My high-level vision for the next year of Steal is to keep the benefits of client-side module loaders (while adopting new technologies to improve it) while gaining the no-compromises benefit of Node-based module bundlers by improving our watch mode.
Additionally I want to lay out the road to 1.0.
Improve NPM workflow
The addition of NPM support made life much better for Steal users but there are still some holes in our implementation. Steal should be able to load anything that Browserify/Webpack can bundle so we should add support for:
- folder/index convention of NPM modules. That is if we are unable to load folder.js, try folder/index.js. Additionally we should cache the results of these so that there are no 404s on refresh.
- Progressively load package.jsons so that we don’t load them for modules that will never be used.
- Minimize the amount of information kept (from package.jsons) to reduce production size.
Implement smart caching
We can speed up development with smart caching using Service Workers. We should:
- Cache modules served from node_modules/, only fetch these if their associated package.json changes.
- Cache the results of transpiling ES6 code, Less code, etc. so that we only perform the transpilation when the source has changed.
- Cache the complete dependency tree and use that on page load so that all modules needed are fetched right away. (this is an option Steal supports call depCache).
Smaller production builds
To stay competitive our production builds should be reduced down to only what is needed. This means not bundling extensions that are unused in production.
By default only normalize hooks should be included in production builds. We could use tree-shaking techniques to remove extension code that doesn’t perform normalization.
Additionally if the user’s application isn’t using progressive loading, the AMD shim should be used.
Conditional loading
One problem that comes up often in DoneJS applications is the need to only load fixtures in development. steal-conditional was created to solve this problem, however it doesn’t work with the NPM plugin. There have been some changes to the conditional extension in SystemJS so we should take a look at what has been developed there and possible upgrade and make it work with NPM.
Better extension APIs
We should encourage a rich ecosystem of extensions. These extensions should be able to load their own dependencies. configDependencies
is the current way to add extensions, but these cannot have NPM dependencies so they’re not as useful as they should be. This also means you can’t npm install an extension, unless you list node_modules/extension/extension
as the module name in configDependencies. Gross!
Steal could add a new property: extensions
which is an array of modules that will be loaded after the config and before the main.
Writing extensions should be easier as well. Wrapping is not a great API for extensions in JavaScript. We could switch to class-based extensions so they are as easy as:
export default class ForwardSlash extends System.constructor {
normalize() {
...
}
}
These extensions would need to be executed in order, so that each one replaces the global System object.

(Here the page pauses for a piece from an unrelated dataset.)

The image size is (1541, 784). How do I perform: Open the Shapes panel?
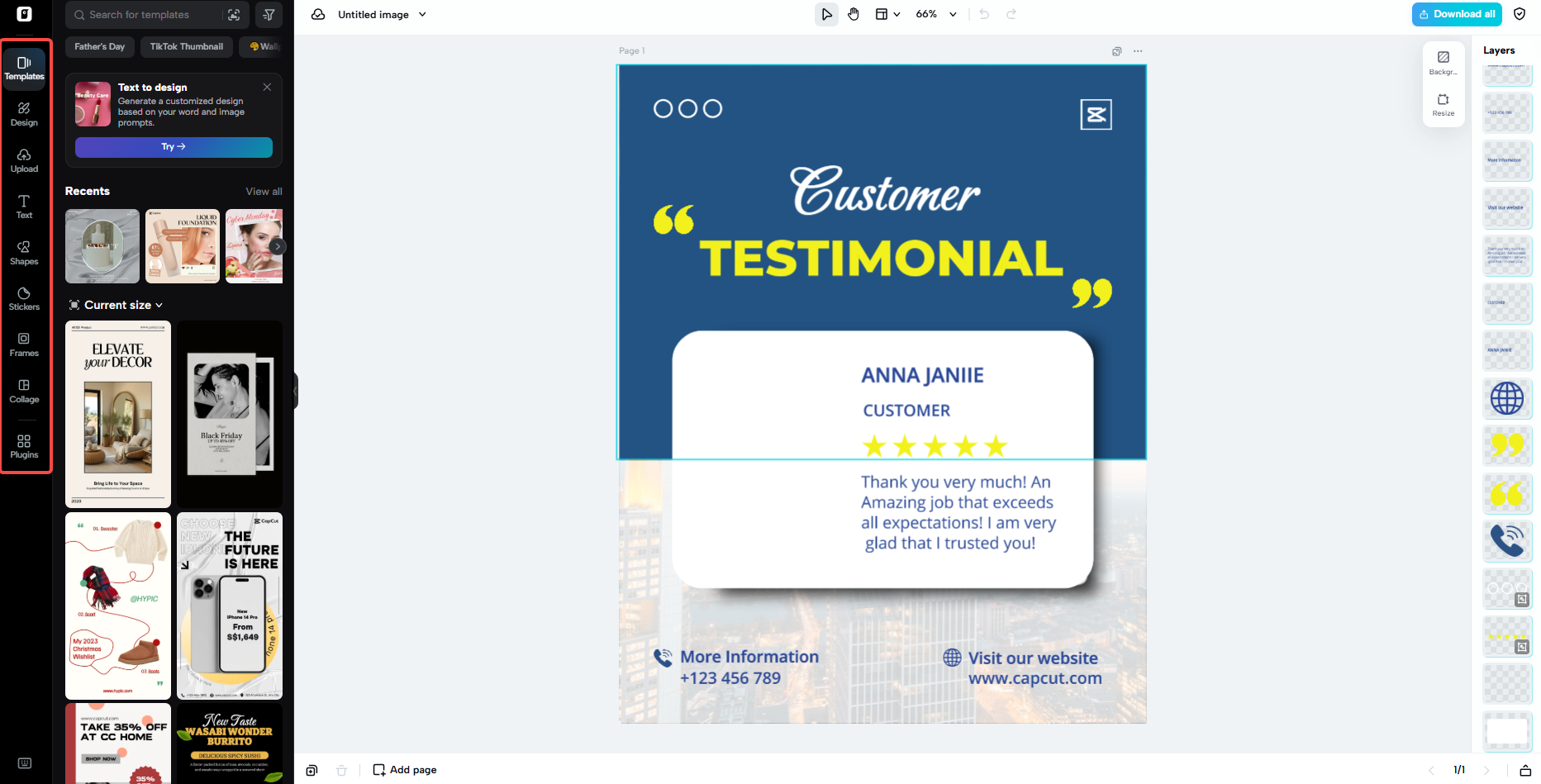coord(24,253)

Dependency injection for testing
This is being discussed on GitHub, essentially people want to be able to inject a dependency as a substitute for testing purposes. This can be done today manually using the low level APIs provided, but could be made more user-friendly.
Steal development server
One advantage that bundlers have over client-side module loaders is that they don’t have to make compromises based on what browsers support. Steal supports continuous builds (aka watch mode) so that development mimics production.

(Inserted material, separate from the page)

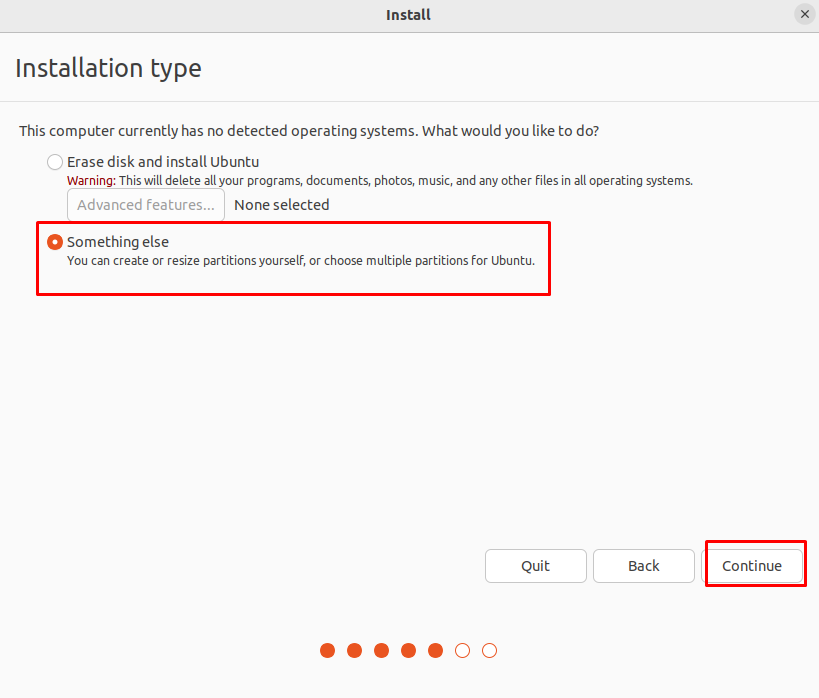Click the 'create or resize partitions yourself' description
Screen dimensions: 819x698
pyautogui.click(x=300, y=261)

However this only works for you app’s “main” page, not for demo pages or test pages. It would be nice if you could get the benefits of both. I’m thinking of development server middleware that parses HTML files for steal script tags and automatically includes their mains in the continuous build.
Steal 1.0
Steal is mature so we should be on 1.0 already. Since this will be the last opportunity to make breaking changes for a while there’s a couple of things we should definitely do:
- Upgrade to Babel 6 which is not compatible with old versions.
- Make Babel the default transpiler instead of Traceur.
- Progressively load package.jsons. Some people might be relying on having the complete tree all of the time so this would be a breaking change, technically.